Five months later, she violated that agreement, and was fired in 2013 for failing to write a burglary report.
Police Chief Michael Mann told the Florida Bulldog that he had not initially recommended firing Alois because the then-City Manager David Rivera had already made up his mind about her punishment.
“The city manager had the ultimate decision. When he tells you he is not going to terminate, it makes no difference what my recommendation was,” Mann pointed out. “He didn’t say why.”
However, police records indicated that then-Deputy Chief Robert Biondolillo had recommended a full Internal Affairs investigation in December 2012 after noticing that reports were missing in about 25 of Alois’ cases. But Biondolillo said that Mann had personally “countermanded” his order.
And that wasn’t the first time that Mann had shut down an IA investigation of Alois, according to Biondolillo. After the Drug Enforcement Agency informed the department on two occasions that Alois was abusing prescription medications, Mann insisted that human resources handle the matter instead of IA.

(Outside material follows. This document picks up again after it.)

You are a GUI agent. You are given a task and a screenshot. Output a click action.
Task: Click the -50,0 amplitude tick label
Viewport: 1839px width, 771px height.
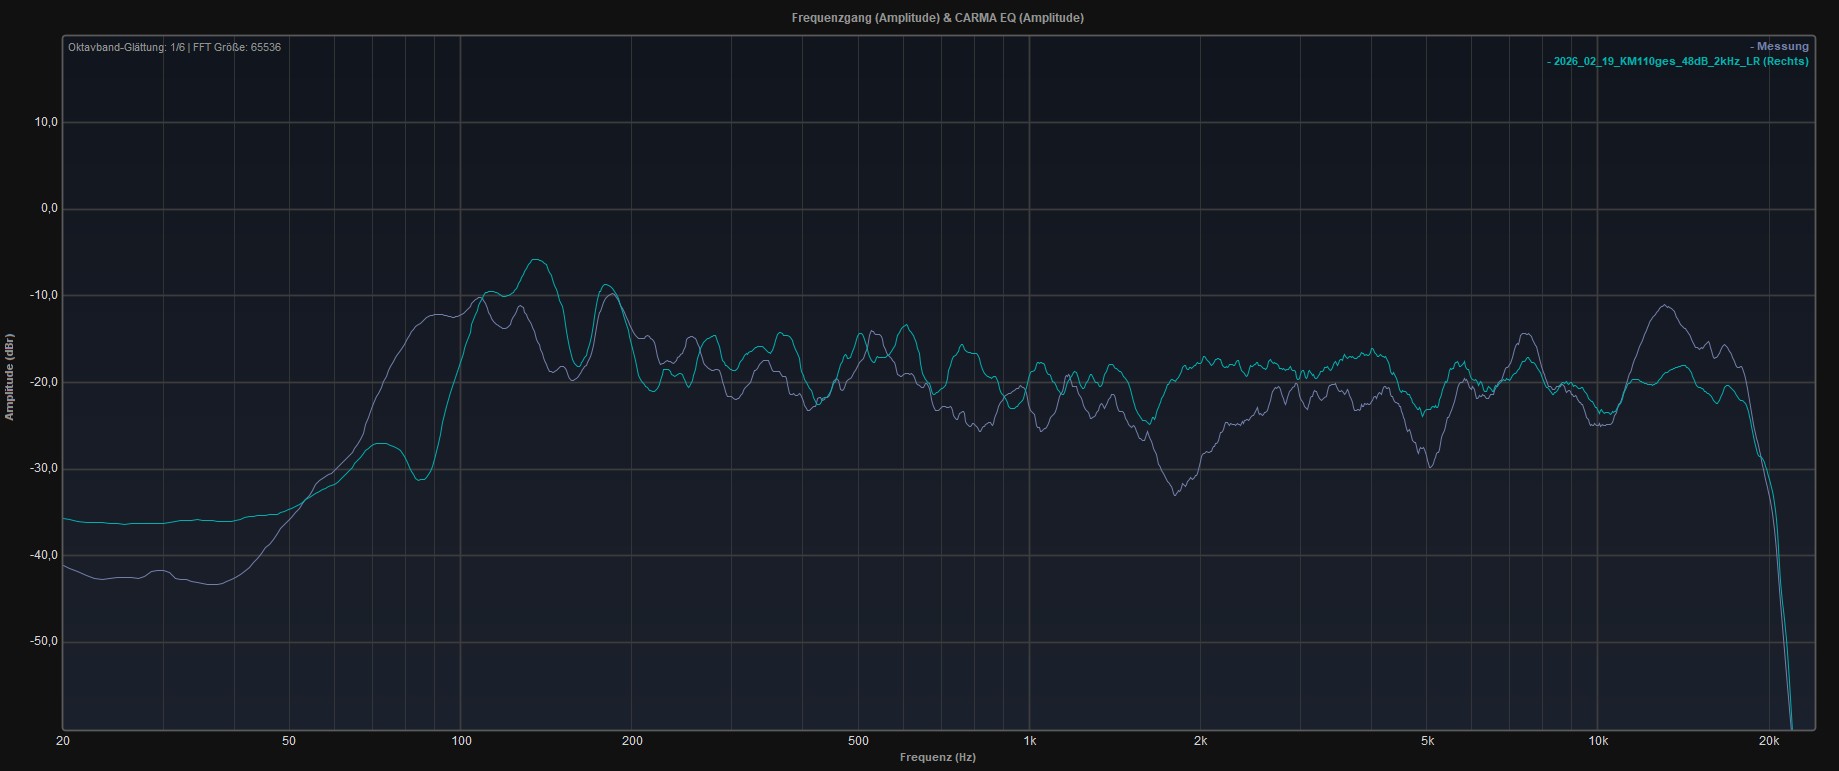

“It just didn’t make any, any sense to me,” Biondolillo told prosecutors. “I mean there was never any long, drawn-out conversations, screaming matches; that didn’t happen. It was ‘You’re the boss, that’s what you want to do, okay.’”
Human Resources eventually turned the cases back over to Internal Affairs, which was forced to launch three separate investigations of Alois because of the number of incidents, police reports indicated.
For his part, Mann said that Biondolillo’s claim that he blocked IA investigations was “absolutely incorrect.”
Mann also argued that Alois could not have been charged for bungling the 82 cases, saying, “I don’t know what the charge would have been.”
Broward County chief public corruption prosecutor Timothy Donnelly closed out the investigation in October by noting that “[d]etective Alois suffered from a substance-abuse problem and neglected her cases to an extremely troubling degree…these failures had a negative impact on Detective Alois’ investigations and subsequent prosecutions.”
The investigation also cleared Mann of any wrongdoing for not acting to discipline or investigate Alois sooner.